GST rationalization bodes well for durables and autos : GST rationalization is expected to gradually stimulate demand, with the auto sector already showing early signs of recovery ahead of the festive season. This positive momentum is likely to extend to other segments such as FMCG, consumer durables, cement, and broader discretionary categories, supported by rural recovery and recent direct tax relief measures. Additionally, the upcoming festive period is anticipated to further boost consumption across sectors, with rising expectations already evident in both the automobile and staples segments.

Valuations off high, premium to EM falls : Given the rangebound movement in markets, valuations have come off the highs. On a relative basis, India's premium to global and emerging markets is off higher levels. Such relative valuation premium levels of India to peers are nearly the lowest in four to five years. Yet, India remains one of the most expensive markets globally, only trailing the US.

Equity Market View:

Policy-driven catalysts could once again act as a turning point - the impact of GST reforms and the prospect of a favorable trade agreement with the US may serve as significant tailwinds in boosting economic activity including consumption.

Against this backdrop, we continue to be overweight the consumption theme.
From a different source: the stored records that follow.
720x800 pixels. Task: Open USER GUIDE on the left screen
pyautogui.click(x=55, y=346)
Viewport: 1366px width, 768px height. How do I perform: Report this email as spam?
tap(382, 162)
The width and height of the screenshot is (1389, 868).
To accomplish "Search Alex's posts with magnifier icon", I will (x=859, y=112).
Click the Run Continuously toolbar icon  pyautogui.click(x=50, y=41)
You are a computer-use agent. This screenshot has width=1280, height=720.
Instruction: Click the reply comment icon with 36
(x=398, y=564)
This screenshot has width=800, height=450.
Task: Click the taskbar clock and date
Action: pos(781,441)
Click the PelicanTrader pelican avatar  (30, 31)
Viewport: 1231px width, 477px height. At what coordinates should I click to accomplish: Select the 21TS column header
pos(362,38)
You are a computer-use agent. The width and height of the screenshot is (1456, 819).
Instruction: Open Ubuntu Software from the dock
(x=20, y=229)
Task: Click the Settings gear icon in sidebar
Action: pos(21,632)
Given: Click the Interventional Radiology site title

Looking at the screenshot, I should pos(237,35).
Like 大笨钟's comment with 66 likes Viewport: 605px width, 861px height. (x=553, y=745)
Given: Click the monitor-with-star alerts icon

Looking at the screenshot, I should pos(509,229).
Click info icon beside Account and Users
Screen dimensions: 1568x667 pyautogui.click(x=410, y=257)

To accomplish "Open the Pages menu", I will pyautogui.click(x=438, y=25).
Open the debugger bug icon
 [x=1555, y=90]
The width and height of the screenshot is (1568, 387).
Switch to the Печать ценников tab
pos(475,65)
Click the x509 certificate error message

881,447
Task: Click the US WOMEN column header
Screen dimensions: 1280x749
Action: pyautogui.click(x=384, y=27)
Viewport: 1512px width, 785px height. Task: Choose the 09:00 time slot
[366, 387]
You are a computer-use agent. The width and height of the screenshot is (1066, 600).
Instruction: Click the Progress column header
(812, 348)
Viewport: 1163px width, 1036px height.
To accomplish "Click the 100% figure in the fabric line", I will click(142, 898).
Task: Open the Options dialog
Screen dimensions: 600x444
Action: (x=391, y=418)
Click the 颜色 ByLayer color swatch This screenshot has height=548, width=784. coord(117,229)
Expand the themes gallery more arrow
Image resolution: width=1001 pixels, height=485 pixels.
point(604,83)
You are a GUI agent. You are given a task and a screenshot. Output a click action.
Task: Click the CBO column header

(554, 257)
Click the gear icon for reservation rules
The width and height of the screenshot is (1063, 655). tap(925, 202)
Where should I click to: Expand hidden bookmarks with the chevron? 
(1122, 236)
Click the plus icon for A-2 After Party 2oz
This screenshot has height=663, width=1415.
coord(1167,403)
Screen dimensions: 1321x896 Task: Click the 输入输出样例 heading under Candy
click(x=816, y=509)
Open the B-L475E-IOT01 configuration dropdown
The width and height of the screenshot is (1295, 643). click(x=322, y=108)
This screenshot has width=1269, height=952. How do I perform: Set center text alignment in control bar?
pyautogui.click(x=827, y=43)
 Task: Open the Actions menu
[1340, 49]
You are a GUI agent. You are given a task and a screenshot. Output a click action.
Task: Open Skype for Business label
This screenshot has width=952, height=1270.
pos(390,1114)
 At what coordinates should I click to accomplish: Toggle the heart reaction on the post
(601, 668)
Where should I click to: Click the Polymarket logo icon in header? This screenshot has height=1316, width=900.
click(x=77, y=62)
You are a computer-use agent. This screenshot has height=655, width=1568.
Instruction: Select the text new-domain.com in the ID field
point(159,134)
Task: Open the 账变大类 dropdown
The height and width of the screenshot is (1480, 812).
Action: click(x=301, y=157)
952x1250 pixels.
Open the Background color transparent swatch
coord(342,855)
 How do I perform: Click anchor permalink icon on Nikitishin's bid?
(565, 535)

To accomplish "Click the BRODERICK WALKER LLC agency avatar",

If the macro tailwinds are effectively passed on to end consumers, they could reset India's consumption cycle. We are already seeing a high number of purchases in the discretionary segment such as automobiles and consumer durables. This also coincides with the festive season.

We also remain constructive on other consumer discretionary plays-especially in retail, hospitality, and travel & tourism-which are poised to gain from strengthening domestic momentum and festive season demand.

We have increased exposure to automobiles on the back of GST reforms and companies in this space have been quick to pass on the benefits to consumers. The trend toward premiumization is expected to strengthen, supported by a pickup in the replacement cycle. GST cuts are likely to reduce passenger vehicle (PV) prices by 5-10% and two-wheeler prices by around 8%, which should stimulate demand. We anticipate that aspirational product segments will benefit more due to higher demand elasticity. While improved affordability will encourage first-time buyers, we believe the revival in replacement demand-muted in recent years-will be a more significant growth driver for Pvs.

Debt Market View:

The Fed's 25 basis point rate cut in its September 2025 policy meeting provided a supportive backdrop for Indian bond markets. This move contributed to a flatter yield curve, largely driven by expectations of reduced supply in longer-dated government securities (G-Secs). The government revised its borrowing calendar, trimming the supply of longertenor government bonds by 5% and reallocating issuance toward the 3- year, 5-year, and 10-year segments. Consequently, bond yields remained range-bound throughout the month.

With 100 bps of repo rate cuts already delivered, we believe the majority of the RBI's rate easing is now behind us. We believe that the best of the duration play is behind us. Given that inflation expectations remain well within the central bank's target range, we foresee a "lower for longer" interest rate environment.

Fiscal concerns on the back of GST cuts coupled with worries on end of ratecut cycle, led to an increase in the yields over the past few weeks. However in the near term, markets will be guided by lower inflation, pressures on growth, likely OMOs during Jan-Mar 2026 and possibility of inclusion in Bloomberg indices, which may provide a tactical opportunity for long bond investing.

We have been focused on the short term 2-5 year corporate bonds in the portfolio as we expect surplus banking liquidity, lower supply of corporate bonds/ CDs due to slowdown and delay in implementation of LCR guidelines and attractive spreads and valuations. Incrementally short bonds can outperform long bonds from risk-reward perspective due to a shallow rate cut cycle, lower OMO purchases in the second half of the year and a shift in focus to Govt Debt to GDP targets.